Two of Central Asia’s stakes—globalization and geopolitics—failed. Two events in 2008—a geopolitical crisis in the Caucasus and the global financial and economic crisis—were seen through the prism of existing and emerging doubts about globalization and the realization of risks involved in geopolitical games. Under these circumstances, the regionalization concept could be of interest. In social and economic terms, regionalization in theory gives a new chance for development to countries that are on the fringes of globalization or occupy the most peripheral niches in the world economic system.
It turned out, however, that the regionalization process changed political rules so much that geopolitical elements emerged within it too. At first, there were fears that regional leaders (in particular, Russia in the case of post-Soviet Eurasia) would infringe on the national sovereignty of other members of regional associations. The fears came true only partially. There were other, more important and more unattractive, effects of regionalization for Central Asia, namely, the problem of borders between regions.

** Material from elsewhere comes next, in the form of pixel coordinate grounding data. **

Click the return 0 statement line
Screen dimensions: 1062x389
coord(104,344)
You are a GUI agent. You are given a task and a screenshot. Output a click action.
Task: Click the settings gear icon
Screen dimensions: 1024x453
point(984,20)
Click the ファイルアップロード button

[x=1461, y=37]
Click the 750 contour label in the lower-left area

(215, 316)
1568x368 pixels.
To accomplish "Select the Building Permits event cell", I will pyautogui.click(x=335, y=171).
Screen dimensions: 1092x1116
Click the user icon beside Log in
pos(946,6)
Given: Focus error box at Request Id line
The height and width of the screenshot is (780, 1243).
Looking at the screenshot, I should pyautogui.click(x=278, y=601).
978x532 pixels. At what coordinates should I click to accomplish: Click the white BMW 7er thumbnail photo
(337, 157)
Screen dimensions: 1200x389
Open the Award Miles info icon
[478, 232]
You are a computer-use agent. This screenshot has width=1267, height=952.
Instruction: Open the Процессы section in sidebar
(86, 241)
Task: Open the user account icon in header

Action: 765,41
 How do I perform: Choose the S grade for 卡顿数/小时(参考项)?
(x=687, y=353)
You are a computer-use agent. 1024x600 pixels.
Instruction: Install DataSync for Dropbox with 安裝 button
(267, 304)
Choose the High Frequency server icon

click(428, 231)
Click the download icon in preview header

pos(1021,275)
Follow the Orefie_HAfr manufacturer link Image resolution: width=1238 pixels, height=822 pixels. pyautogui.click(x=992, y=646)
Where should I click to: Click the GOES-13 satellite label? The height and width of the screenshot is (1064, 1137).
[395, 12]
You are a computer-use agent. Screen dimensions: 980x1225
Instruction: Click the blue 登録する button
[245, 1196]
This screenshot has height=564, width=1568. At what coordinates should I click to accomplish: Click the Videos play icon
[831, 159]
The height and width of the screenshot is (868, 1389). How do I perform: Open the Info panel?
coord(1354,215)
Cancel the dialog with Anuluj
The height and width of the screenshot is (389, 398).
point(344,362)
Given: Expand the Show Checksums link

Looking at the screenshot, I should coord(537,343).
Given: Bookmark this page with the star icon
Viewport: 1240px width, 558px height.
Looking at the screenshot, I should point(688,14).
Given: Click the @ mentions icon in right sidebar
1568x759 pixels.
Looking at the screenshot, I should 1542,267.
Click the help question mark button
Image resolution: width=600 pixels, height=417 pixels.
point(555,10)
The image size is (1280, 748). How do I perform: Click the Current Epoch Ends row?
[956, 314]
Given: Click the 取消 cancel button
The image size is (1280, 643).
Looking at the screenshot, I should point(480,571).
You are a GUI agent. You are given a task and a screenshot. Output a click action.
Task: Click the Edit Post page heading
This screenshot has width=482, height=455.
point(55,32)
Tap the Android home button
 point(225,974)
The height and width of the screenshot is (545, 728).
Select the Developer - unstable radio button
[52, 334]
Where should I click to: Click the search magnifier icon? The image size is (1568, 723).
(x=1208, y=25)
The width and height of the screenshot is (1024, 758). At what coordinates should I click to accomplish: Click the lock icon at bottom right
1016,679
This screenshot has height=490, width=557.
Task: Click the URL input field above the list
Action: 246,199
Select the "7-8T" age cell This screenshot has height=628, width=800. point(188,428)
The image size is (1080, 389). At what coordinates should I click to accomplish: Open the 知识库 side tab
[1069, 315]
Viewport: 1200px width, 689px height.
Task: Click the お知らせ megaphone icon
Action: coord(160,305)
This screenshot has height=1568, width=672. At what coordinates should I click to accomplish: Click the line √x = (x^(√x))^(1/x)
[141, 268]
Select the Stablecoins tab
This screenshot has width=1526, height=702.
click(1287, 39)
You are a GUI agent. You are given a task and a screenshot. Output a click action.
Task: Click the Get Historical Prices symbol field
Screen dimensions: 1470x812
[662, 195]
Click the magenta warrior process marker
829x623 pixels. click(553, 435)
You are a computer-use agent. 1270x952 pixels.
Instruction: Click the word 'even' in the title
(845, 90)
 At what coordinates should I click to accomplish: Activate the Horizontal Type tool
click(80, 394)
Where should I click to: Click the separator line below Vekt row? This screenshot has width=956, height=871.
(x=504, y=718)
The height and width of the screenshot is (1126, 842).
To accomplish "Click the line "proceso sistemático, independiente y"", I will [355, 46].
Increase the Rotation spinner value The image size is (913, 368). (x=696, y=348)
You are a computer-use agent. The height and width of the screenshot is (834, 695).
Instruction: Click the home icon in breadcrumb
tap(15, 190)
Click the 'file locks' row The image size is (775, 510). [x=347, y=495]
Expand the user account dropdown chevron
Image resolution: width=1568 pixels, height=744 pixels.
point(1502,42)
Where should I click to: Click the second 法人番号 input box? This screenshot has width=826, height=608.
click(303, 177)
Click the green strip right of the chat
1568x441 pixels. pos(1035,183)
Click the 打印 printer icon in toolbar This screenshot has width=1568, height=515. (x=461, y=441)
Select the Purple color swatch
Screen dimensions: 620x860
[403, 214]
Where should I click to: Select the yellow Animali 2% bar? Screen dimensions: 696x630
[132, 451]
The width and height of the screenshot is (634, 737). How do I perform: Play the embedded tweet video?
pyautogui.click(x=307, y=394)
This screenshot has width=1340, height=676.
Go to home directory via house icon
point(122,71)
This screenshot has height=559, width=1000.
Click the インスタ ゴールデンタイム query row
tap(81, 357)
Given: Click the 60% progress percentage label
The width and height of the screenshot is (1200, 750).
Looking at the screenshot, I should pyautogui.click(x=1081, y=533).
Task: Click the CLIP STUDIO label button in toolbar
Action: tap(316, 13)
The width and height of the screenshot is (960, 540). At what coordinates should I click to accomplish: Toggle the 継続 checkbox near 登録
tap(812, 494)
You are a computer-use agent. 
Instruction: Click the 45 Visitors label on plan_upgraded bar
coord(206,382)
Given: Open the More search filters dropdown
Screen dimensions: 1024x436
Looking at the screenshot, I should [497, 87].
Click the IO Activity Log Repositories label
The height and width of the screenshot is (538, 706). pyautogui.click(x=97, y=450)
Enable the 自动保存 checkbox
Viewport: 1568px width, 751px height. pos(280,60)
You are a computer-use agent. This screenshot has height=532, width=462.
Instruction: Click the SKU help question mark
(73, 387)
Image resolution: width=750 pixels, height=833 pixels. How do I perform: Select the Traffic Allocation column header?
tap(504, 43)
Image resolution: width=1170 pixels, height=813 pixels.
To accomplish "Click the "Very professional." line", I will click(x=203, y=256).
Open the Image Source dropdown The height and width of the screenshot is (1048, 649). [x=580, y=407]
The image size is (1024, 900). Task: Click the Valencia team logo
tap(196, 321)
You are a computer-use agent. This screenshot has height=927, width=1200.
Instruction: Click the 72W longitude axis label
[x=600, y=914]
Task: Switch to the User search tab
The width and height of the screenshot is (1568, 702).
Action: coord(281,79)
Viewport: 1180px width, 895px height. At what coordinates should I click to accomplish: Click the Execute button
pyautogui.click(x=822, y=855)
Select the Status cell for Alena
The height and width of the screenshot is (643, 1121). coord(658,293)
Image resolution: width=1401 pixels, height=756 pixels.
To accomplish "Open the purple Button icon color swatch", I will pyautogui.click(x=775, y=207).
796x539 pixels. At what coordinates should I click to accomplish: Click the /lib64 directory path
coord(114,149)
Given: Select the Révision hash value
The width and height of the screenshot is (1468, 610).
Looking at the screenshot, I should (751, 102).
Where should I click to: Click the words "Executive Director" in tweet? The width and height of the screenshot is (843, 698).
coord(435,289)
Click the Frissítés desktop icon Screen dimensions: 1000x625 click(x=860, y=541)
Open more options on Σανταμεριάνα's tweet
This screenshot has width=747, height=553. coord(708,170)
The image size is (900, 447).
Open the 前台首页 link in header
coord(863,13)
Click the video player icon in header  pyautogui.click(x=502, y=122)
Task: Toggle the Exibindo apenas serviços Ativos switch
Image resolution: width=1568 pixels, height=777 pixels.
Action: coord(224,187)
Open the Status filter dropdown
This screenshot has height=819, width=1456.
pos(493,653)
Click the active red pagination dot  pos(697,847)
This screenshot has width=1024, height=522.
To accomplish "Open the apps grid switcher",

Central Asia’s location at the juncture of regions seemed to be an advantage in the framework of the globalization trend. All Central Asian countries dreamed of becoming a “bridge” between the North and the South, the East and the West. The regionalization process turned the “advantage” into a serious challenge. The Ukrainian crisis of 2013, when local elites divided over the choice of a partner for deep cooperation, Russia or the EU, came as a frightening illustration. Central Asian elites have never resolved conflicts between global and regional trends, which emerged in the late 2000s-early 2010s. Old conflicts and political games played over them continue. But the fast development of new technologies presents new challenges in addition to the old ones.
Countries in the region have not taken the desired place in the “old” world economy and continue struggling for it. But now they need to think of a place in the “new economy” where there may be even fewer chances for them but where opportunities may open up for individual members of Central Asian societies and elites.
So, local elites need to find a balance in several aspects: between their interest in globalization and regionalization; between their interest in projects that yield profits for elites (transit, major infrastructure projects, etc.) and projects that would offer economic opportunities for the entire population (reindustrialization); and between efforts to retain niches for themselves in the “old” world economy and efforts to find niches in the “new” one.
This challenge will be a test for elites’ competence. Under certain circumstances, it may even be a test for their commitment to the interests of their own countries and societies, and for their readiness to sacrifice their benefits for regional development and the satisfaction of the basic needs of their fellow citizens. It is not ruled out that some part of regional elites will fail this test, thus giving a boost to the process of renewal, which will take place to a greater or lesser degree anyway.
Central Asian countries will have to adjust their old stakes, which have failed, and make new ones. They will largely depend on the positions external partners will take. But countries in the region want economic cooperation without a geopolitical “burden.”